The GOP attempts to break PBS grow murkier, as Dems unearth a right-wing stooge secretly on CPB President’s Kenneth Tomlinson’s payroll, assigned to track “bias” on Bill Moyer’s NOW. Nebraska Senator Byron “Dorgan said that data concluded in one episode of ‘Now’ that Senator Chuck Hagel, Republican of Nebraska, was a ‘liberal’ because he questioned the White House policy on Iraq and that a second ‘Now’ segment on financial waste at the Pentagon was ‘anti-Defense.’
Sorry, Buster.
“‘This could literally put us out of business,’ said Paul Stankavich, president and general manager of the Alaska Public Radio Network, an alliance of 26 stations in the state that create and share news programming.” Well, that’s the idea. The House GOP moves to kill off the Corporation for Public Broadcasting, getting rid of liberal Bill Moyers and that lesbian-loving rabbit in one fell swoop. “‘Americans overwhelmingly see public broadcasting as an unbiased information source,’ Rep. David Obey (Wis.), the ranking Democrat on the subcommittee, said in a statement. ‘Perhaps that’s what the GOP finds so offensive about it. Republican leaders are trying to bring every facet of the federal government under their control…Now they are trying to put their ideological stamp on public broadcasting.’“
“Now” v. Then.
Salon‘s Eric Boehlert explains how Kenneth Tomlinson, the Dubya crony trying to turn PBS into FOX News, is probably not the best judge of fairness or balance going — He and his hand-picked ombudsman both worked for Fulton Lewis Jr., the rabidly anti-FDR and pro-McCarthy Rush Limbaugh of his day.
Corporation for Dubyic Broadcasting.
“Last November, members of the Association of Public Television Stations met in Baltimore along with officials from the corporation and PBS. Mr. Tomlinson told them they should make sure their programming better reflected the Republican mandate.” Perturbed primarily by Bill Moyers’ Now, Dubya flunky and CPB chairman Kenneth Tomlinson cites objectivity and balance in his attempt to FOX-ify PBS.

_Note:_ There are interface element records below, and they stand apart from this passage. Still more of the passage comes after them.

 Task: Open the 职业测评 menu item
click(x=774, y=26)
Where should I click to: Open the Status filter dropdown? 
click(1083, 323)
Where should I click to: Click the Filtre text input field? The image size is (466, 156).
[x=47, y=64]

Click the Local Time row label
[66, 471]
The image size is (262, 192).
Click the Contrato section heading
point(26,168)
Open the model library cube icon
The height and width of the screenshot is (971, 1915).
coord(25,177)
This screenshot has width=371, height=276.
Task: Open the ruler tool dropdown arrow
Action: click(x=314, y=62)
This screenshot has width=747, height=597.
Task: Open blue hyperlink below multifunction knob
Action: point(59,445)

Perhaps someone should explain to Tomlinson that many people don’t think of journalistic “objectivity” or “balance” as finding the exact median between the left and whatever loony garbage the far-right is spouting on a given issue, but in holding up political rhetoric of both parties to pesky little things called “facts.” (Hence, the reality-based community.)
Spin, Spin Sugar.
It’s been Extreme Makeover time lately for the GOP, with Antonin Scalia acting chummy in hopes of landing the Chief Justice spot, Boss DeLay dismissing the recent allegations of incessant boondogglery, Karen Hughes coming out of mothballs to sell the Islamic world on Dubya, and the administration trying to sell the rest of us on pre-packaged news. I’m not buying any of it.
All the President’s Men.
Journalism then and now: As Slate writer and Nixon historian David Greenberg reports in from the opening of the Watergate papers, Salon‘s Eric Boehlert surveys the strange case of “Jeff Gannon”, a.k.a. James Guckert, fake newsman for Dubya.
Payola III.
The trifecta…The Dubya administration coughs up a third conservative commentator on the federal payroll — Michael McManus of Marriage Savers. How many more before we can call it an all-out flunky epidemic?
Payola II.
As Howard Kurtz outs another commentator on the administration payroll — this time, Maggie Gallagher and HHS — Dubya declares the gravy train for right-wingers has stopped. Aw, man, don’t y’all want to hear my price first? GitM sells out cheap. Did I mention lately how splendiferous I think the war in Iraq is going?